MAINT: Use fused-multiply-add for complex numbers calculations by yairchu · Pull Request #26956 · numpy/numpy

yairchu · 2024-07-16T11:13:47Z

Background:

Depending on the compiler, plain C code may either use fused-multiply-add or not. For example numpy-1.26.4 on macOS did not use fma
However many calculations in numpy are not plain C code and use SIMD intrinsics, and deliberately use fma without depending on the compiler to choose that
When fma is not used in plain C loops there are inconsistencies in numpy. Sometimes even the exact same deterministic code executed twice in the same program may produce different results each time (BUG: Compiler-options-dependent bug in np.square for complex numbers affecting numpy-1.26.4 on macOS on ARM #26940)

This PR makes basic calculations for complex numbers always use fused-multiply-add, using the fma functions from <math.h>, and it also resolves an additional minor off-by-one bug which contributed to the inconsistency #26940

yairchu · 2024-07-16T11:32:13Z

Looking at the CI it appears that on some environments fma doesn't really perform fma and falls back to non-fused? (https://github.com/numpy/numpy/actions/runs/9955770700/job/27504241438)
And so my new tests fail in those.

Would it be appropriate to skip the new test on such platforms? If so, what is the best way of doing that?

Mousius · 2024-07-17T09:23:45Z

Looking at the CI it appears that on some environments fma doesn't really perform fma and falls back to non-fused? (https://github.com/numpy/numpy/actions/runs/9955770700/job/27504241438) And so my new tests fail in those.

Would it be appropriate to skip the new test on such platforms? If so, what is the best way of doing that?

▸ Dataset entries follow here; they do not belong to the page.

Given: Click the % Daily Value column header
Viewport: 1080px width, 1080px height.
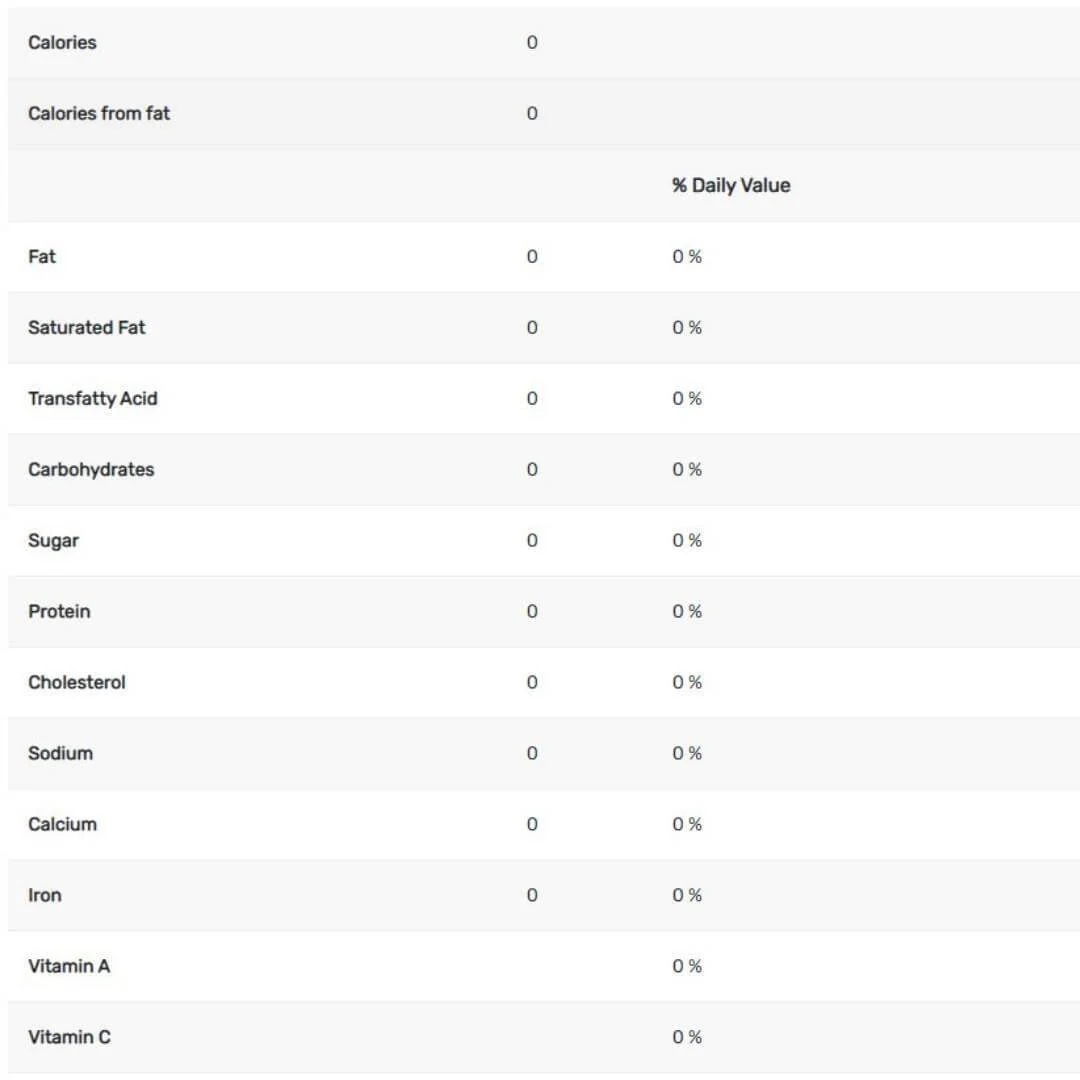Looking at the screenshot, I should point(731,185).
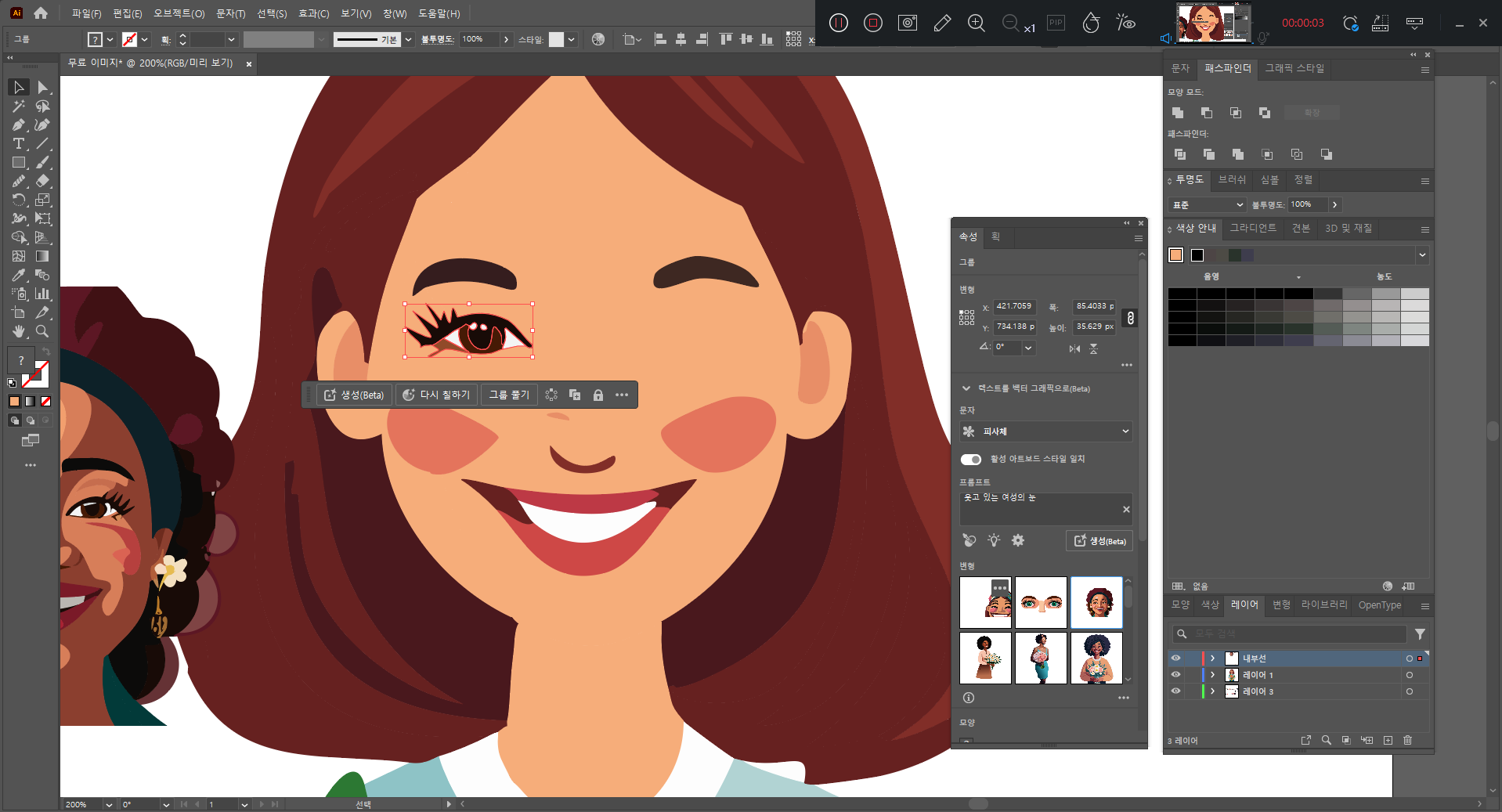Select the Type tool in toolbar
The image size is (1502, 812).
[19, 144]
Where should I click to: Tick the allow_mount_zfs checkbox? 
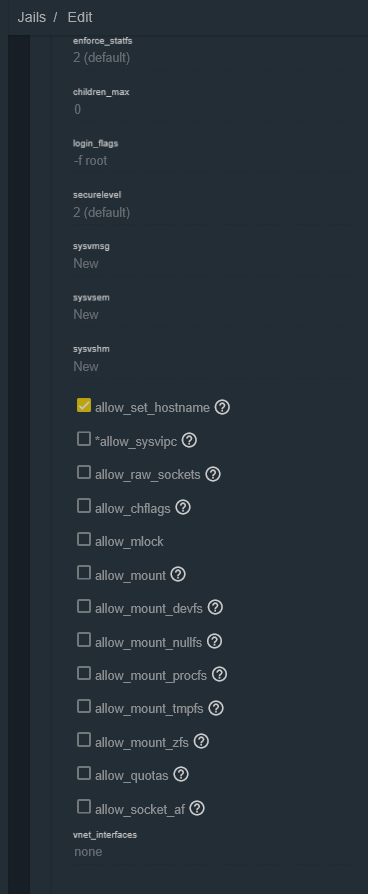pos(84,739)
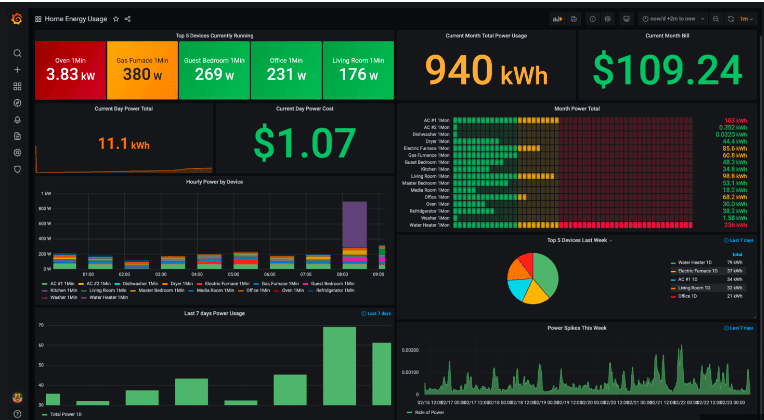
Task: Open the Alerting bell icon
Action: tap(17, 119)
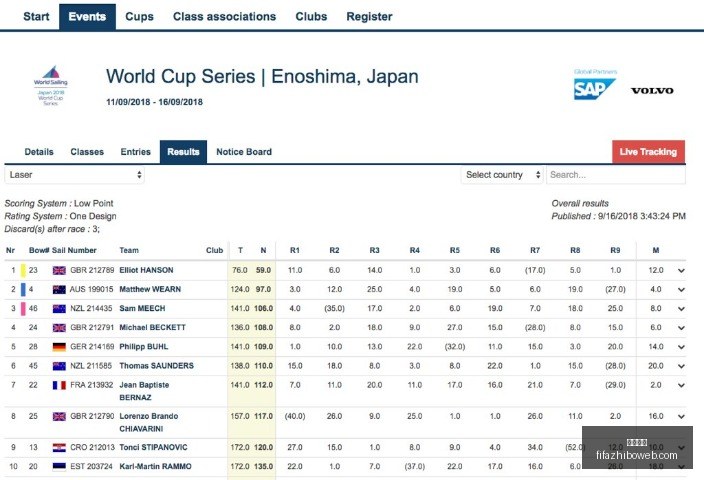Viewport: 704px width, 480px height.
Task: Open Sam MEECH competitor link
Action: pos(142,308)
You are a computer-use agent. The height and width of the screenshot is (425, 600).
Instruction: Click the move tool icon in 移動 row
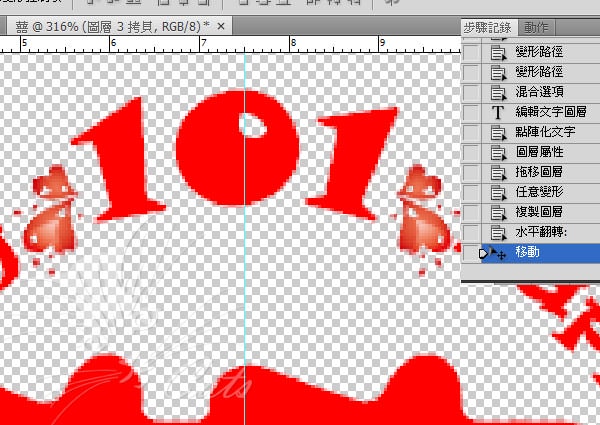pos(497,253)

I think that'd be the appropriate action to take. The baseline build of NumPy targets the minimum supported processor, so may not have FMA instructions. We detect if we can run a more optimal version and dynamically dispatch it.

If no hardware instruction is available, you might be able to use np.__config__.__cpu_baseline__ or np.__config__.__cpu_features__ to gate the test case if there's no instruction available on x86?

seberg · 2024-07-17T10:12:20Z

Would it be appropriate to skip the new test on such platforms? If so, what is the best way of doing that?

I don't know. Since this seems to be distinct from capabilities (if the test fails, the SIMD code is used and uses FMA), so it is a compiler decision to not fuse it for speed probably.

We should be able to ensure FMA is used if SIMD uses it, I guess speed may be mostly irrelevant (the slow loop is relatively rarely never used), but dunno.
A best effort to just write fma and let the compiler do whatever it likes to do could be done, but doesn't give any promises to you as a user.

yairchu · 2024-07-17T20:05:46Z

You're right that no complete cross-platform promise is gained by best effort to use fma, but I suppose that having the tests explicitly list for which platforms there isn't a promise will at least make this list explicit, and will guard against regressing in the other platforms?

As for the option of using SIMD code for scalar cases - wouldn't that make things slower?

r-devulap · 2024-07-18T20:19:25Z

Looking at the CI it appears that on some environments fma doesn't really perform fma and falls back to non-fused?

My understanding was that fma and fmaf should compute an accurate results irrespective of what hardware it is run on. From https://en.cppreference.com/w/c/numeric/math/fma Computes (x * y) + z as if to infinite precision and rounded only once to fit the result type. Shouldn't that mean the test should pass everywhere? Curious to know why that CI failed.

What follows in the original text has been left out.